Instantaneous discharge data with a resolution of 5 min from the US Geological Survey (USGS) were used for DR-1, DR-2, DR-5 and Franklintown. For DR-3 and DR-4, the discharge data are converted through stage–discharge curves from Lindner and Miller (2012). Streamflow observations for the outlet station at Franklintown extend back to 1960. The subwatersheds have records beginning in 2008.
2.2 GSSHA hydrological model
The distributed physics-based GSSHA model is used to simulate multiscale flood responses. GSSHA is a two-dimensional, distributed-parameter raster-based (i.e. square computational cell-based) hydrologic modeling system. It uses explicit finite difference and finite volume methods in two dimensions on a structured grid to simulate overland flow and in one dimension to simulate channel flow (Downer and Ogden, 2004, 2006). Previous studies of the GSSHA model show that the model with fine grid resolution can produce adequate simulations of flood response, especially when driven by high-resolution radar rainfall fields (Sharif et al., 2010, 2013; Wright et al., 2014a; Cristiano et al., 2019).
In this study, we use the Dead Run model created by Smith et al. (2015). A brief description of the model is provided here; see Smith et al. (2015) for more details. The delineation of the watershed and channel network was based on a 30 m USGS digital elevation model (Gesch et al., 2002). Channel flow overland flow was set with different Manning's roughness coefficients. Additional stream channels were added based on the Baltimore County hydrography geographic information system (GIS) map. Stream cross sections were extracted from a 1 m resolution topography data set for Dead Run developed from lidar. Storm sewers in DR-2 and DR-5 were added using the Baltimore County Stormwater Management GIS map and digitized storm sewer maps. The semicircle's diameter was set to the pipe diameter. Detention basins were represented within the channel with cross sections extracted from the 1 m lidar topographic data.
Several aspects of the model were modified from those used in Smith et al. (2015), primarily to improve computational speed. Infiltration is calculated using Richards' equation (RE) in Smith et al. (2015), while this study uses the three-layer Green–Ampt (GA) scheme. A uniform value of Manning's roughness coefficient of 0.01 is set for all the stream channels for model simplification. Initial soil moisture is approximated to be one-third of the field capacity for each storm event.
2.3 SST procedure
The rainfall scenarios in this study are developed using RainyDay, an open-source SST software package (Wright et al., 2017). The steps used are briefly summarized here; the reader is directed to Zhou et al. (2019) and references therein for further details.
The first step is to identify a geospatial “transposition domain” that contains the watershed of interest. In this study, we use a square 7000 km2 transposition domain centered on the DR watershed. Zhou et al. (2019) presented a detailed examination of heterogeneity in extreme rainfall over the transposition domain using a variety of metrics, including storm counts, mean storm depths and intensities, convective activity indicated by lightning observations and analysis of spatial and temporal rainfall structure.

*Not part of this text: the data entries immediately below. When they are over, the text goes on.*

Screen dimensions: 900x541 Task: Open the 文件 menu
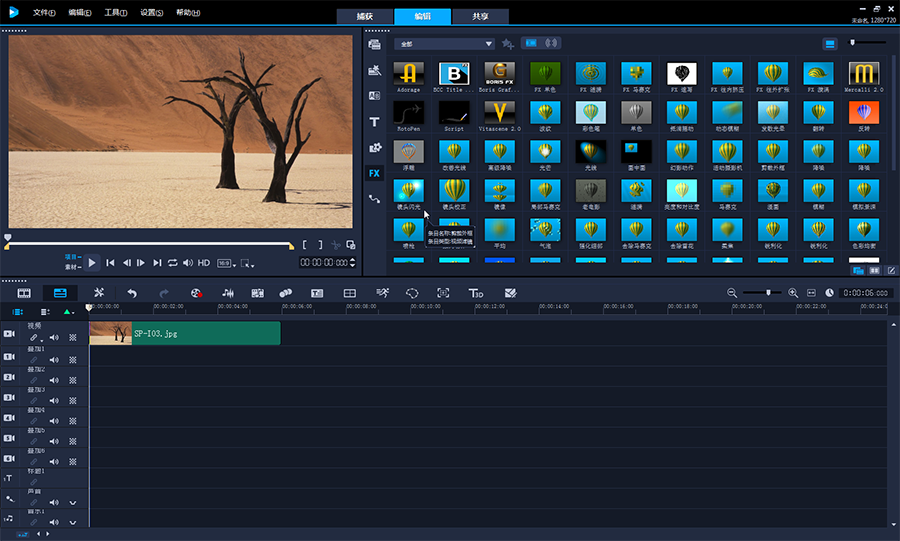coord(44,12)
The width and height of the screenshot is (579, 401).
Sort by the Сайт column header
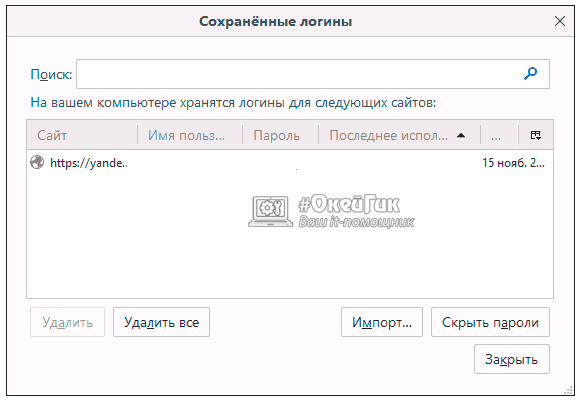tap(82, 135)

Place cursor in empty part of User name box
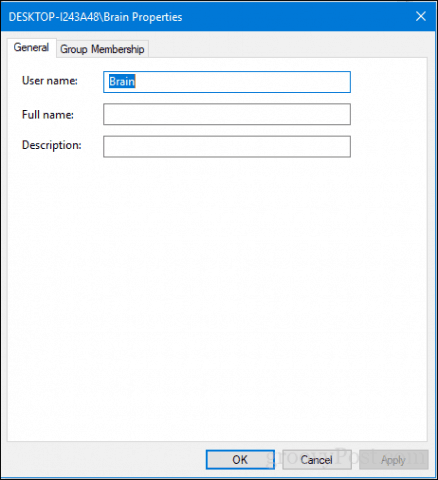click(x=243, y=82)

The second step is to identify the largest m storms within the domain at the t h timescale. This collection of storms is referred to as a storm catalog. The storms are selected with respect to the size, shape and orientation of the DR watershed. We henceforth refer to these as “DR-shaped storms.” The m DR-shaped storms are selected from an n-year rainfall record, such that an average of λ=m/n storms per record year is included in the storm catalog. In this study, we chose m=200 storms over the 16-year radar record.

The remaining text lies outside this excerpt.